Trade Marks

To speak to an expert about your trade marks, please contact us.

A trade mark is a sign that can be represented graphically and is capable of distinguishing the goods and services of the trade mark owner from those of another. A trade mark may consist of words, slogans, internet domain names, colours, the shape of goods or their packaging.

Registered Trade Marks

A trade mark registration conveys a monopoly right to exclude others from using the mark in respect of the particular class or classes of goods and services for which the mark is registered.

Trade marks are registered for a period of 10 years but are renewable in perpetuity.

A trade mark owner can apply to register a trade mark in the UK only or internationally. A community trade mark (CTM) is a trade mark that offers protection in all Member States of the European Union (and certain territories that have a special relationship with a Member State).

Unregistered Trade Marks and Passing Off

The owner of an unregistered trade mark can bring an action against an infringer for passing off a name or otherwise piggy-backing on acquired goodwill.

We can advise and assist you with registering and licensing trade marks. We can also bring or defend proceedings for trade mark infringement, or passing off.

The law of passing off is important when a business does not have a trade mark or the infringer is not using the mark as registered. It protects the goodwill in the business and stops one trader utilising the reputation of another.

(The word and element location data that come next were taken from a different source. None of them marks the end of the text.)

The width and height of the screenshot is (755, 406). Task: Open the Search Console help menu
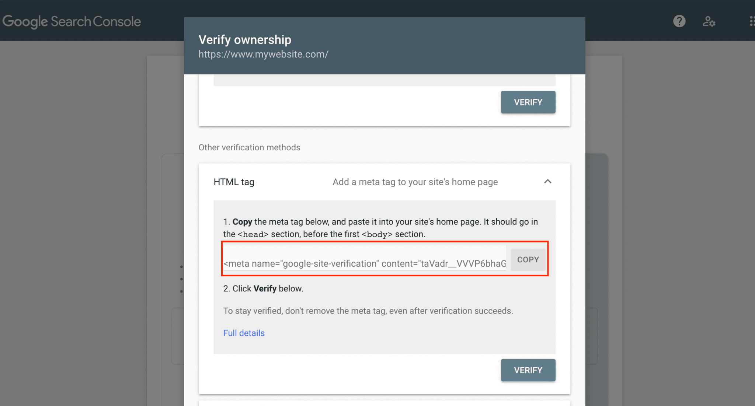(679, 21)
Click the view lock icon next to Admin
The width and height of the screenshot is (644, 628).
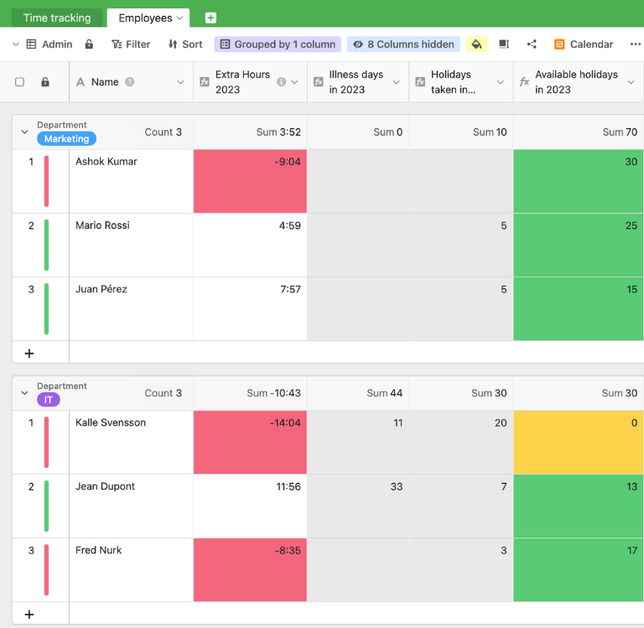[90, 44]
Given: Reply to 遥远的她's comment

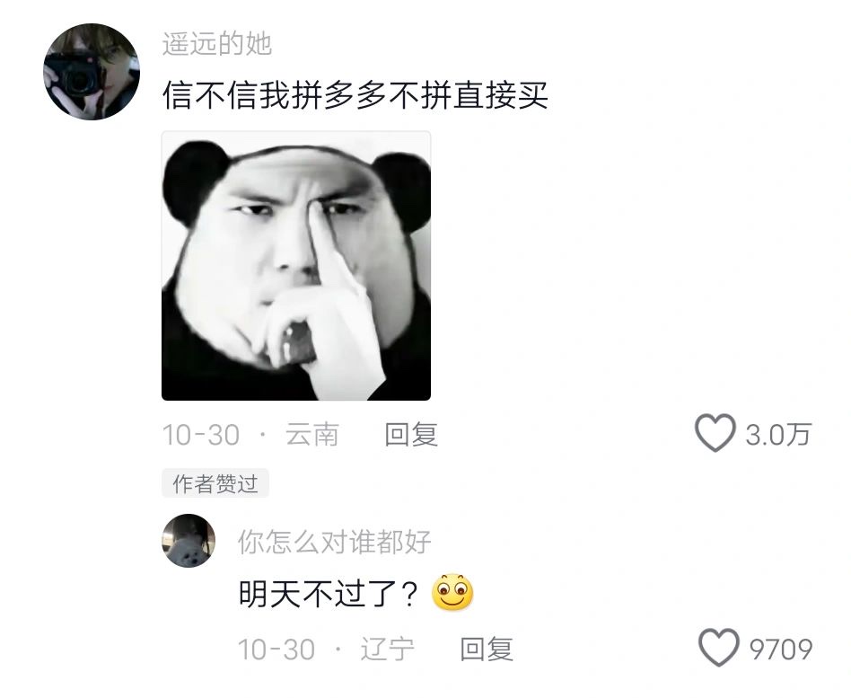Looking at the screenshot, I should point(411,435).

The owner of an unregistered trade mark can bring an action against an infringer for passing off a name or otherwise piggy-backing on acquired goodwill.

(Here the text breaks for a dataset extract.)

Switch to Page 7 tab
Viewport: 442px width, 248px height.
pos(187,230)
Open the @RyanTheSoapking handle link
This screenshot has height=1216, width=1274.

In order to succeed in a claim for passing off it is necessary to prove:

  • it has established goodwill or a reputation in the mark,
  • a misrepresentation has been made by the infringer that leads or is likely to lead the public to believe that the goods or services offered by him are the goods / services of the trade mark owner, and
  • damage has been caused to goodwill or reputation as a consequence of the misrepresentation.

If the first two points are made out the Court will assume damage, but to recover money actual damage must be shown.